## Problem requirements
Print the items word for word, starting at the very first line and ending at the line that contains "tap(209, 24)", with that line included. Leave the pictures out of your answer.

::::

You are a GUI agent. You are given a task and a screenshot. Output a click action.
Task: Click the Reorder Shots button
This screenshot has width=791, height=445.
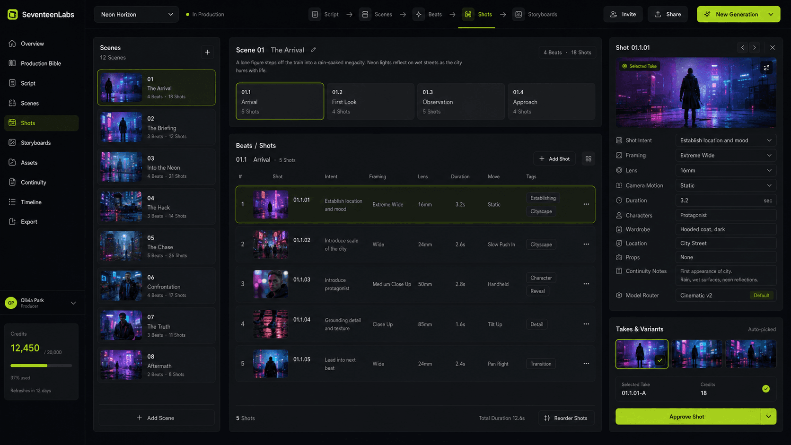click(x=566, y=418)
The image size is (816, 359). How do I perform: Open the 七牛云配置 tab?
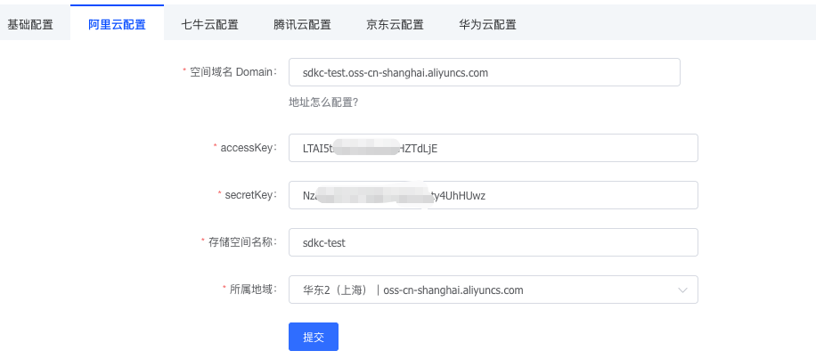tap(209, 24)
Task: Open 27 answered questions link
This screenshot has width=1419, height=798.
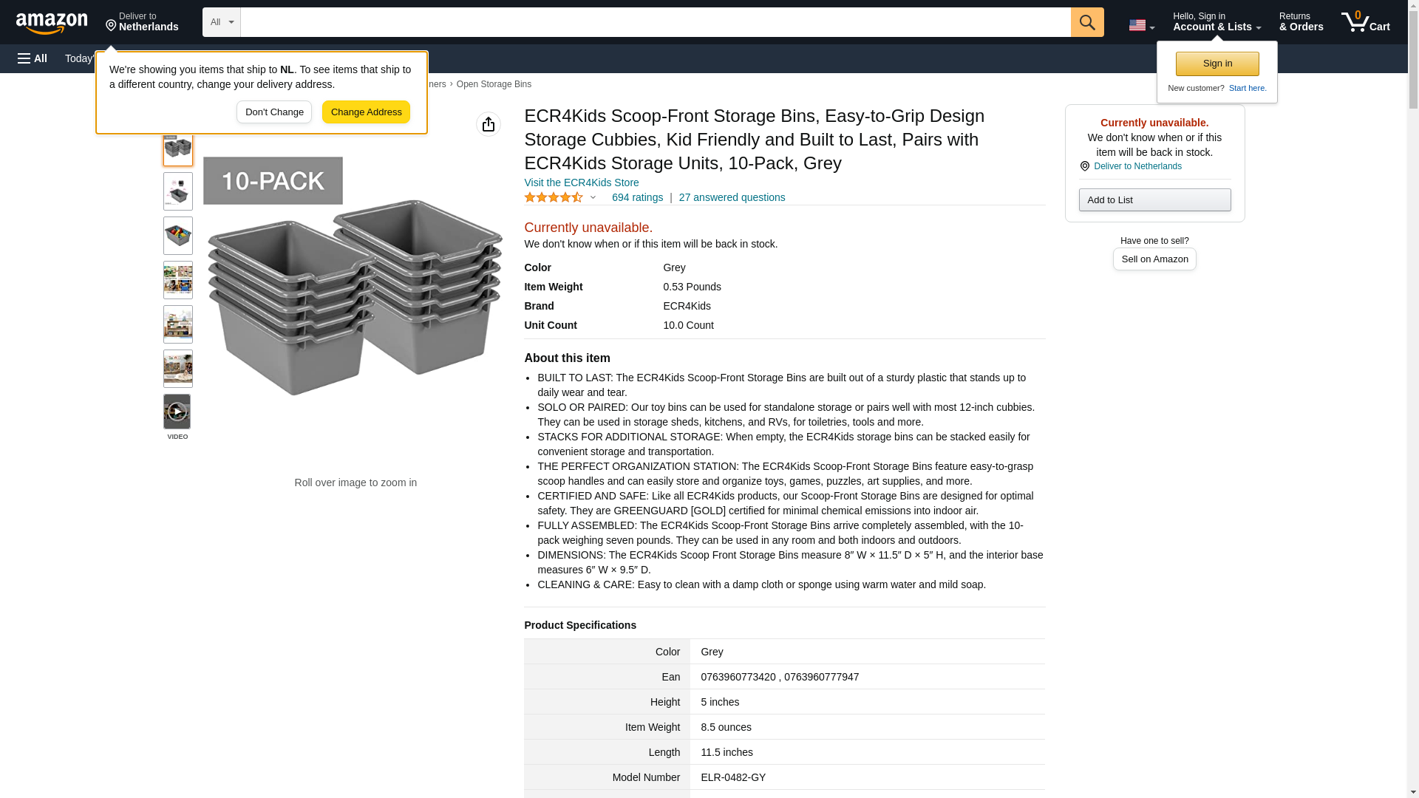Action: point(732,197)
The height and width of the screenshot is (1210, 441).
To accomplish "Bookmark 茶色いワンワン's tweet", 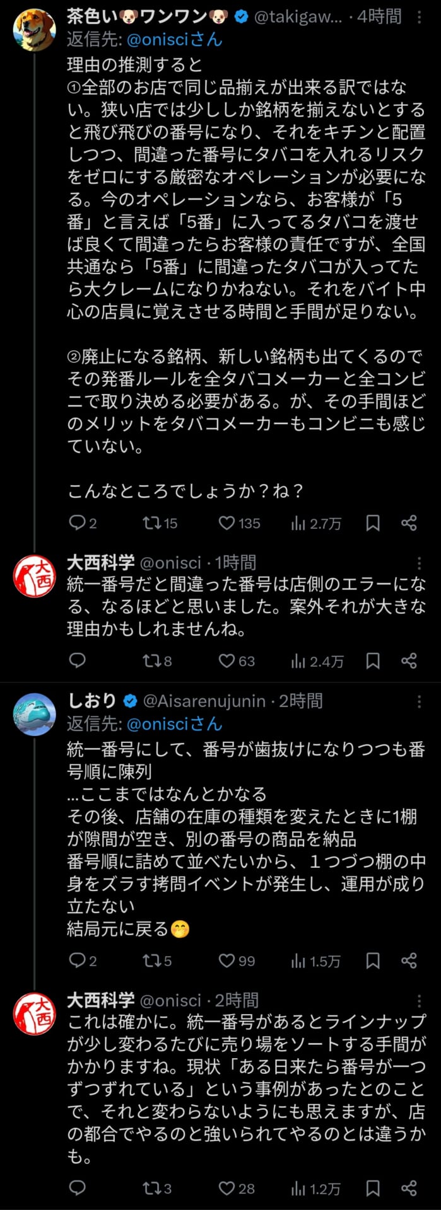I will [x=373, y=522].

::::

## Answer to this task
You are a GUI agent. You are given a task and a screenshot. Output a click action.
Task: Click the Reorder Shots button
This screenshot has width=791, height=445.
click(x=566, y=418)
The image size is (816, 359). How do I perform: Open the 七牛云配置 tab?
tap(209, 24)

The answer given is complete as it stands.